Mundo • 14:30h • 01 de dezembro de 2025
Brasil exige punição exemplar em caso de tentativa de feminicídio que chocou o Brasil neste final de semana
Caso ocorreu no sábado, 29 de novembro, na zona norte de São Paulo, e reacende debate nacional sobre violência de gênero e responsabilização de agressores
Jornalista: Luis Potenza MTb 37.357 | Foto: Reprodução/Redes Sociais
A tentativa de feminicídio contra Taynara Souza Santos, na manhã do último sábado, 29 de novembro, na zona norte de São Paulo, provocou forte comoção pública e reacendeu discussões sobre violência extrema contra mulheres no país. Taynara, mãe de duas crianças, sofreu ferimentos gravíssimos após ser intencionalmente atropelada e arrastada por mais de um quilômetro na Marginal Tietê. Ela passou por cirurgias e teve ambas as pernas amputadas devido à gravidade das lesões. O agressor, identificado pela Polícia Civil como Douglas Alves da Silva, de 26 anos, foi preso após troca de tiros com policiais na Vila Prudente, zona leste da capital.
O caso ocorreu após Taynara ter passado a madrugada em um bar com uma amiga, conforme relatos colhidos pela investigação. Testemunhas afirmaram à polícia que o atropelamento foi intencional, caracterizando a tentativa de feminicídio. Imagens gravadas por motoristas e divulgadas nas redes sociais mostram o momento em que ela foi atingida, mas, por respeito à vítima e pela extrema violência registrada, o Portal Âncora 1 não publicará vídeos do ocorrido.

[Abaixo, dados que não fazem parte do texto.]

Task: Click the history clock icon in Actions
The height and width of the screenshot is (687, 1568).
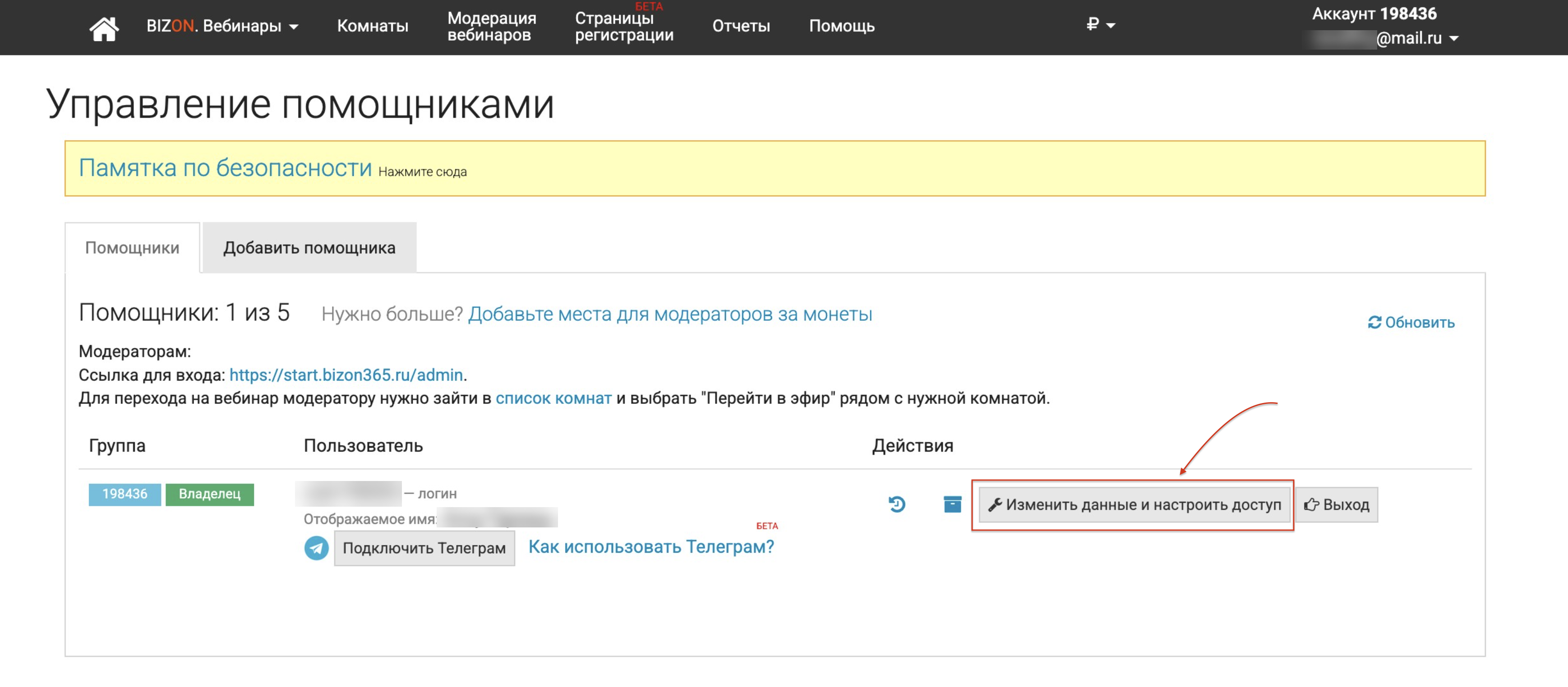Action: pos(896,504)
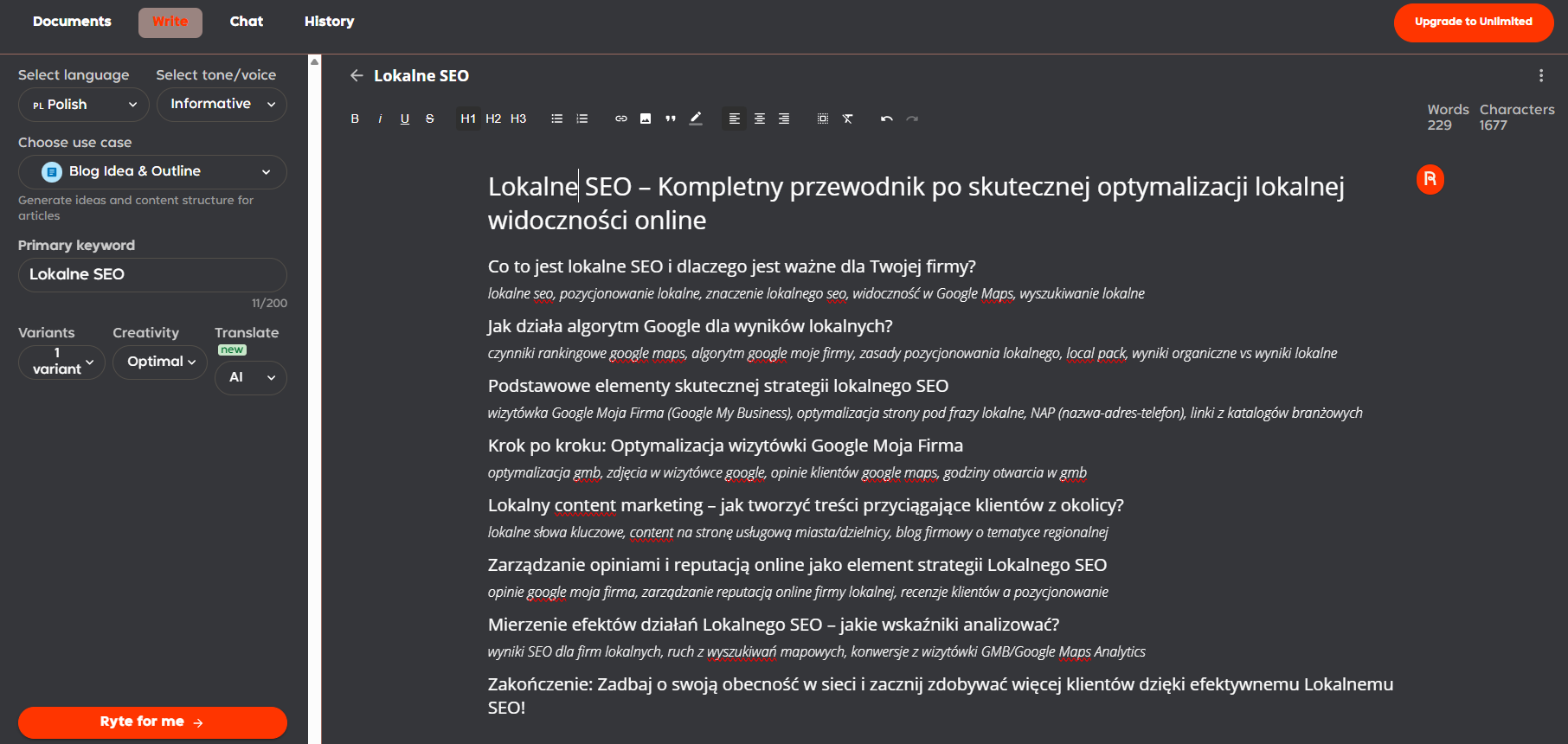Center align the text
The width and height of the screenshot is (1568, 744).
click(x=759, y=119)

Atropelamento intencional na Marginal Tietê transforma denúncia de violência em alerta nacional | Imagens: Reprodução/Redes Sociais
A vítima foi socorrida e permanece internada na região da Vila Maria, também na zona norte da capital. Ela é mãe de um menino de 12 anos e de uma menina de 7 anos. A família acompanha a evolução do quadro clínico, ainda delicado.
A Polícia Civil localizou Douglas em um hotel na Vila Prudente após diligências realizadas ao longo do dia. Ele tentou fugir e chegou a disparar contra os policiais antes de ser detido. O agressor não foi atingido de maneira fatal e está sob custódia. A investigação segue em andamento para detalhar a sequência dos fatos e definir a responsabilização criminal.
Casos como esse, de extrema violência e com motivação de gênero, colocam em evidência o desafio persistente enfrentado pelo país no combate ao feminicídio. Organizações de direitos humanos, especialistas e autoridades reforçam que o Brasil precisa avançar na prevenção, na punição efetiva e no fortalecimento de redes de apoio às mulheres, especialmente em situações de risco.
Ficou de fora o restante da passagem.